» **Your goal**:
For the material below, state how many lines have the word "will" in them, with no other words.

» **The data**:
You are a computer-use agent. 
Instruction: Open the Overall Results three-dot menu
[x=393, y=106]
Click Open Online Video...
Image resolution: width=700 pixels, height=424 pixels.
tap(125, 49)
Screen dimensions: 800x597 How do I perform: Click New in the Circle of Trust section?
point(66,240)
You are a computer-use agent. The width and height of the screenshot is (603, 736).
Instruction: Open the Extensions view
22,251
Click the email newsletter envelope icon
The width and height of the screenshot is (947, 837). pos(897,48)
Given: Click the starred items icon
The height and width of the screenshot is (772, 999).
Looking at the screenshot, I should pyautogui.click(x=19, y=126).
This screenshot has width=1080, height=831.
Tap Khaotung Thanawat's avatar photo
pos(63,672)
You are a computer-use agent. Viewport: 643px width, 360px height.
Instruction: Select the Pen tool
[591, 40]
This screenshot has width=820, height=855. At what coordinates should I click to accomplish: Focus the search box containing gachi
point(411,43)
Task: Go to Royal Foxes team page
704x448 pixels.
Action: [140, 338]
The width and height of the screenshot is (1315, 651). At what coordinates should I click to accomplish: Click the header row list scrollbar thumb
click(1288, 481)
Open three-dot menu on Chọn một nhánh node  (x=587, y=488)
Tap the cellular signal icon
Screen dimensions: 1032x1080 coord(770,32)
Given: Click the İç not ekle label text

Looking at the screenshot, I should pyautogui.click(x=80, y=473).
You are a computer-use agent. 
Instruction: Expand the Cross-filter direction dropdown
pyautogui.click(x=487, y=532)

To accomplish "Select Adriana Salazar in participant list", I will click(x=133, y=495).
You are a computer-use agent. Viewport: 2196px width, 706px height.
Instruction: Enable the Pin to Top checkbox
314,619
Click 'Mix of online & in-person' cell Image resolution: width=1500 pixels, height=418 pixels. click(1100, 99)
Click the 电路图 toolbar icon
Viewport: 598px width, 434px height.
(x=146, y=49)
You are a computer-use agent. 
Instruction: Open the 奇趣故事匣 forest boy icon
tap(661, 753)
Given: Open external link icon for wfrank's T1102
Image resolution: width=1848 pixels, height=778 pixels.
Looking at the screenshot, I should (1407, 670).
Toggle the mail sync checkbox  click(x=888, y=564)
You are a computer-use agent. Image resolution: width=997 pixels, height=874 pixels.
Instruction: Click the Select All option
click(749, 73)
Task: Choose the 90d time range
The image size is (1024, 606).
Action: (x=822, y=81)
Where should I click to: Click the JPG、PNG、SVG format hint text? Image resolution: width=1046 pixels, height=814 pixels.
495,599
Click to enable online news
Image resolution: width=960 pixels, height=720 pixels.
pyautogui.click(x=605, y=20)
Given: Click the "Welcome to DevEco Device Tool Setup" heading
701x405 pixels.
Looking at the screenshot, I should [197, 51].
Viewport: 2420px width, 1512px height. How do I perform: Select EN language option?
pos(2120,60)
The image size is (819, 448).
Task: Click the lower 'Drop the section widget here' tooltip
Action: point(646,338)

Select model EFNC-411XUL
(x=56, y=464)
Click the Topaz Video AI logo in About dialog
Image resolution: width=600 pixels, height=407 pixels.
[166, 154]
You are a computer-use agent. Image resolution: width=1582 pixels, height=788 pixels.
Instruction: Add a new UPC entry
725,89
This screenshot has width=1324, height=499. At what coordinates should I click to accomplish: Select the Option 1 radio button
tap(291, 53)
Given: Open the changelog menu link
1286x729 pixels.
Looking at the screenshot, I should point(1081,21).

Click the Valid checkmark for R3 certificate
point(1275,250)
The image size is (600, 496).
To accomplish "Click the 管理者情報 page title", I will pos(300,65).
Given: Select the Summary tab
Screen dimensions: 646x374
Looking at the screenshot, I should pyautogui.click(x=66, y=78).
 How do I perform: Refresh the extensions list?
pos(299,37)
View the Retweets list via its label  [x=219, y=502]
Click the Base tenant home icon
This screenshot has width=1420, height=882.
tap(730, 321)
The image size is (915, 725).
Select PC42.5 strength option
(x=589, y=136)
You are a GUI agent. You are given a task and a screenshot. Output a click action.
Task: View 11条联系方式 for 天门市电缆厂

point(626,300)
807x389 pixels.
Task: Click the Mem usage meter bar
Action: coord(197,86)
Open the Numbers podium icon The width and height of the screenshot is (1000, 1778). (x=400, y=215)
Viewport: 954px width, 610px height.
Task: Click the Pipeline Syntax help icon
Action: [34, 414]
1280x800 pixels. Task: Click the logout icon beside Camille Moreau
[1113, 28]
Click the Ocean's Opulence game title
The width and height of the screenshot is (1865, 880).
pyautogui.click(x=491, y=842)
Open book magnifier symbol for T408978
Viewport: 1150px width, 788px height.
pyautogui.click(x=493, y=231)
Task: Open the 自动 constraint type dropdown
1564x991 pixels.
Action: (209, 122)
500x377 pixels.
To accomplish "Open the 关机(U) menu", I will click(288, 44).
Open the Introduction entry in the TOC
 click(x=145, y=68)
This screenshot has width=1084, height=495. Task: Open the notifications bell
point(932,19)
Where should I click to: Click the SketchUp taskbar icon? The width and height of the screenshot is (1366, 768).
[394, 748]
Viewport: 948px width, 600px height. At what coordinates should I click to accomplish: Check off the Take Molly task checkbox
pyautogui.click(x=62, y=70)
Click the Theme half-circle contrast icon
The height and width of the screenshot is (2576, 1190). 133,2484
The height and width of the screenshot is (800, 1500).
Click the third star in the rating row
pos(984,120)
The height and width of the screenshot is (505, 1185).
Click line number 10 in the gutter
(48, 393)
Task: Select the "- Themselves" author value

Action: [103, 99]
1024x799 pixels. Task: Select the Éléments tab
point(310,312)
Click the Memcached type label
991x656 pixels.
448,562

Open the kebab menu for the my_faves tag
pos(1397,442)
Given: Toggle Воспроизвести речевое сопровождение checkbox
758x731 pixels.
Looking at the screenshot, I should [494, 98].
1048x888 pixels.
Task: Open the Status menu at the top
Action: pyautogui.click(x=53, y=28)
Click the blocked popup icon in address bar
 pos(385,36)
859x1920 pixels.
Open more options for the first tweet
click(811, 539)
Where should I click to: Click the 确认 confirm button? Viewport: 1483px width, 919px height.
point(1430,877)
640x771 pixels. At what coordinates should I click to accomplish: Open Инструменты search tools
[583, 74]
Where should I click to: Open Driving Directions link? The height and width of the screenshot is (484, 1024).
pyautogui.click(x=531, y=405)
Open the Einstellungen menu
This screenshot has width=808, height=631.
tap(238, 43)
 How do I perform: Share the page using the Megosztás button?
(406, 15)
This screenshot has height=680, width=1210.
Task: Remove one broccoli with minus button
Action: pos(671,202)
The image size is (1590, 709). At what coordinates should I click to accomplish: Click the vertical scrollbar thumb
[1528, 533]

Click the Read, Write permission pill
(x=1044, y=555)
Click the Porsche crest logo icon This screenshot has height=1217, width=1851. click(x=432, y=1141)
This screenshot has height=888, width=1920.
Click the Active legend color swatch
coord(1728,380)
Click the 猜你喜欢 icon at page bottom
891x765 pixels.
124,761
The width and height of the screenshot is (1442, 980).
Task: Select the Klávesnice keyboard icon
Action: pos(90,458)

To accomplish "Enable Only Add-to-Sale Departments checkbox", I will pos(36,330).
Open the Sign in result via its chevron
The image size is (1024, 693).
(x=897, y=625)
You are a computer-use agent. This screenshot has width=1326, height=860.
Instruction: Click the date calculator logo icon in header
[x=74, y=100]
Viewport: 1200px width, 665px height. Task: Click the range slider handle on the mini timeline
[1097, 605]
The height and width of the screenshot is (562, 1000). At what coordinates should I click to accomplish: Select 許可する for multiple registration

» **Response to the exercise**:
4